La nueva profesora, Galina, tendría unos 50 años muy mal llevados. Su pelo encanecido y lleno de grasa se pegoteaba a la raíz como un chicle. Los kilos sobrantes se escondían tras una gabardina beige de la que no se desprendía ni en las clases y cuyas solapas estaban cubiertas de chapas nostálgicas del Che Guevara. Las lentes eran negras como las de un ciego y el aspecto general desaseado y sucio.
La vieja vivía en el quinto piso de la residencia de estudiantes porque supuestamente le daba miedo vivir sola en un bloque de apartamentos normal. Acompañé a una amiga para negociar el precio de unas clases extra y de paso para echar un nada disimulado vistazo. La puerta de la habitación 523 se abrió después de que desde el interior alguien descorriera más de 6 cerrojos. Allí apareció ella, con la sempiterna gabardina, las gafas negras y mostrando una amabilidad poco acostumbrada a las visitas. Nos invitó a entrar solo hasta el pasillo. Pude vislumbrar un cuarto lleno de cacharros apilados por todas partes, platos y vasos de un color amarillento, y pegatinas y carteles relacionados con la revolución cubana pegados en las paredes. ¿A qué se habría dedicado aquella tipa en Cuba? Su figura no recordaba a la de una bailarina del Tropicana y tampoco me la imaginaba arrastrándose por los montes con un fusil de asalto.
La vieja sintió la necesidad de explicarse por las excesivas medidas de seguridad que había en el cuarto: desde la llegada de los negros a Rusia el mundo se había convertido en un lugar peor. Uno ya no podía salir tranquilo a la calle por culpa de todos esos chimpancés que vivían en la cercana Residencia de la Amistad de los Pueblos y que habían inundado de drogas y depravación la inocente Rusia. Después de los negros, y siguiendo la tónica habitual, le tocaba el turno a los chinos, unos desalmados que se habían aprovechado del mal momento por el que atravesaba el imperio para instalarse y vender toda su morralla. Al final, mi amiga venezolana no consiguió un mal precio gracias al honorable presidente Chávez, un buen camarada que se preocupaba de los suyos. Los dinosaurios estaban más vivos que nunca.

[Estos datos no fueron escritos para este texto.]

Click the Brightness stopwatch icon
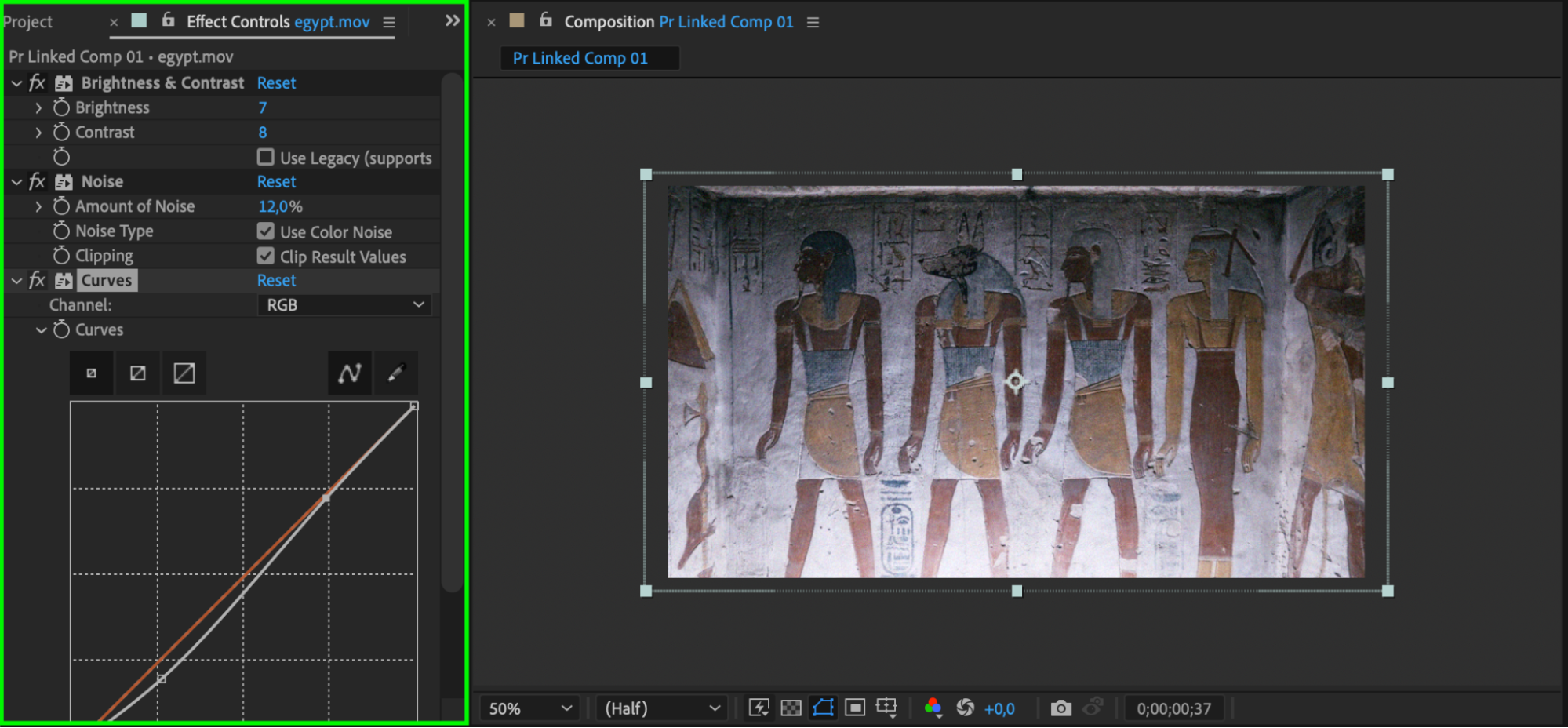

No tardamos en darnos cuenta de que Galina era alcohólica, pero una alcohólica creativa a la que había que reconocerle el mérito de beber conservando los criterios estéticos. La vieja solía deleitarnos en las clases con la visión de unas películas soviéticas estropeadas, que emitían un ruido similar al de un avión al despegar. Pronto comprendí por qué.
Transcurrida media hora de la película, la silla de Galina comenzaba a echarse hacia atrás con un enorme chirrido. Nos girábamos hacia ella, pero la mujer permanecía imperturbable detrás de las gafas negras. Avanzaba la película y proseguían los chirridos de la silla, empujada poco a poco hacia detrás. De repente, el gordo perfil había desaparecido detrás de los cortinones y a contraluz se divisaba a la vieja con su brazo levantado y echándose al coleto una botella de vodka. Después del lingotazo, Galina salía impertérrita de detrás del telón como quien no quería la cosa y la silla volvía a crujir bajo su peso, aunque esta vez en sentido inverso. Terminada la película encendía las luces y procedía a dar las correspondientes aclaraciones gramaticales sin que se le moviera ni un pelo. El grupo teutón se daba codazos como si fueran una panda de capullos pioneros soviéticos, asustados a esas alturas por el consumo de alcohol en horario laboral pero, en realidad, Galina cumplía a la perfección con su cometido. Aunque su aliento apestase a desinfectante.